◆ **Required action**: How would you continue the passage on leaves decomposing in landfills, picking up after its last sentence?

◆ **Passage**:
◇ ◇ ◇ ◇ ◇ ◇ ◇
I don't know of data on bagged-leaf decomposition in landfill settings, although there may be some somewhere. One place to look for serious municipal composting information is the composting operation of Halifax, Nova Scotia. Leave it to the Scots and Canadians in general to implement a unique combination of good policy, citizen support and participation, intelligence, and good sense. Probably we can infer the answer to your question from the general state of organic matter decomposition in landfills. The decomposition time likely would vary considerably depending on how wet the leaves are when they enter the landfill and whether there is an associated nitrogen source. It seems to me that fairly dry leaves would last years, probably decades, in a landfill. It might matter some if the bags remain intact and sealed, but the bags probably break some when the landfill cell is compacted and covered.
The landfill environment strives to keep the material dry, anoxic, dark, and at a cool and stable temperature. Under the low or no-oxygen environment, the decomposition would be anaerobic, so it really isn't considered to be a composting process. That process tends to generate methane and hydrogen sulfide gas. The landfill process sort of becomes a Catch-22--robust decomposition would break the plastics, likely including the plastic landfill liners, down over a shorter time into small units of toxic material. Eventually, the groundwater would be (more) affected than it already is. Landfills surely are one of the worst places to put leaves, although burying the carbon does remove it from the atmospheric cycle, at least temporarily. One of the worst justifications I've ever seen for landfilling plant material is to increase the tipping feed that the landfill receives/generates.
◇ ◇ ◇ ◇ ◇ ◇ ◇
◆ **Entries shown**:
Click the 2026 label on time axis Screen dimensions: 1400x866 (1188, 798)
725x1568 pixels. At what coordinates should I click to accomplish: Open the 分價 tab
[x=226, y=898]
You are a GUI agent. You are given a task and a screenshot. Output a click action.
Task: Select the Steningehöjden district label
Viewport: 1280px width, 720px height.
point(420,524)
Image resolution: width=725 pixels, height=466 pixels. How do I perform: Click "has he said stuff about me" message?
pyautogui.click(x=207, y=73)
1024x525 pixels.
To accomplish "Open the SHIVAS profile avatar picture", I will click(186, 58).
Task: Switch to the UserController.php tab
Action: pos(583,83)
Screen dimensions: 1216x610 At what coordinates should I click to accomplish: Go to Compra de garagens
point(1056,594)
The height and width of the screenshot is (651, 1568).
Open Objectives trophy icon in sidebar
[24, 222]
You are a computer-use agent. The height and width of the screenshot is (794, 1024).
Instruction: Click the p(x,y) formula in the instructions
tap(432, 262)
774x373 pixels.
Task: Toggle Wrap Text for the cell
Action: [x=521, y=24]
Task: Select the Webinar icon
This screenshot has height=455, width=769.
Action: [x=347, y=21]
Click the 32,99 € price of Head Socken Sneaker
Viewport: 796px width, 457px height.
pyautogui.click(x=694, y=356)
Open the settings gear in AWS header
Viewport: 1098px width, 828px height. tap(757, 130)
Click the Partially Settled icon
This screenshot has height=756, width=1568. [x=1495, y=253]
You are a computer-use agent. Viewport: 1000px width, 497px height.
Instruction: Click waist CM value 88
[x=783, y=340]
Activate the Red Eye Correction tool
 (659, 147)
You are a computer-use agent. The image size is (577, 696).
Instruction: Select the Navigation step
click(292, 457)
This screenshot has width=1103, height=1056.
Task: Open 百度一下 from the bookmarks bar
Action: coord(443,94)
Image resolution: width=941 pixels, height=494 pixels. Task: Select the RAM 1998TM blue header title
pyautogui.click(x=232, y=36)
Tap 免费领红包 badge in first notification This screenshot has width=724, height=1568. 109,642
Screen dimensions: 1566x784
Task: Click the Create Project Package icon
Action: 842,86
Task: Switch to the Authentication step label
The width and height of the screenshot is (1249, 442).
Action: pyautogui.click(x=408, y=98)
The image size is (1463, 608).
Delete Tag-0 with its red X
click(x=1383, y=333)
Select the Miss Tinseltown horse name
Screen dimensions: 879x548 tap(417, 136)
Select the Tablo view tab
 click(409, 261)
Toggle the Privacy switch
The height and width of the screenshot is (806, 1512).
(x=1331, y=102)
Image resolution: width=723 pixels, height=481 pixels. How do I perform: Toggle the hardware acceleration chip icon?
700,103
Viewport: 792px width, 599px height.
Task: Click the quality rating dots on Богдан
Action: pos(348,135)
◇ ◇ ◇ ◇ ◇ ◇ ◇
◆ **Answer below**:
Aerobic composting, on the other hand, breaks down the leaf material in a comparatively short time--weeks to months--into the fine and useful material good gardeners know so well. If composting is too much trouble, even the process of mulching the leaves into the turf uses substantially less enegy than the bagging/landfilling process and yields many of the benefits of composting. It is beyond me why people want to waste the money and time to remove fertilizer from their lawns and gardens, but ignorance surely plays in that calculus somewhere. I know of one city, which picks up yard waste only if it is placed in special paper bags. Then, the bags and plant material are shredded together, composted, and the compost is made available free to the residents. If yard waste must be collected to satisfy a psychotic electorate, that seems to me to be one of the better ways to do it.
In theory, theory and practice are the same; in practice, they aren't -- lament of the synthetic lifestyle.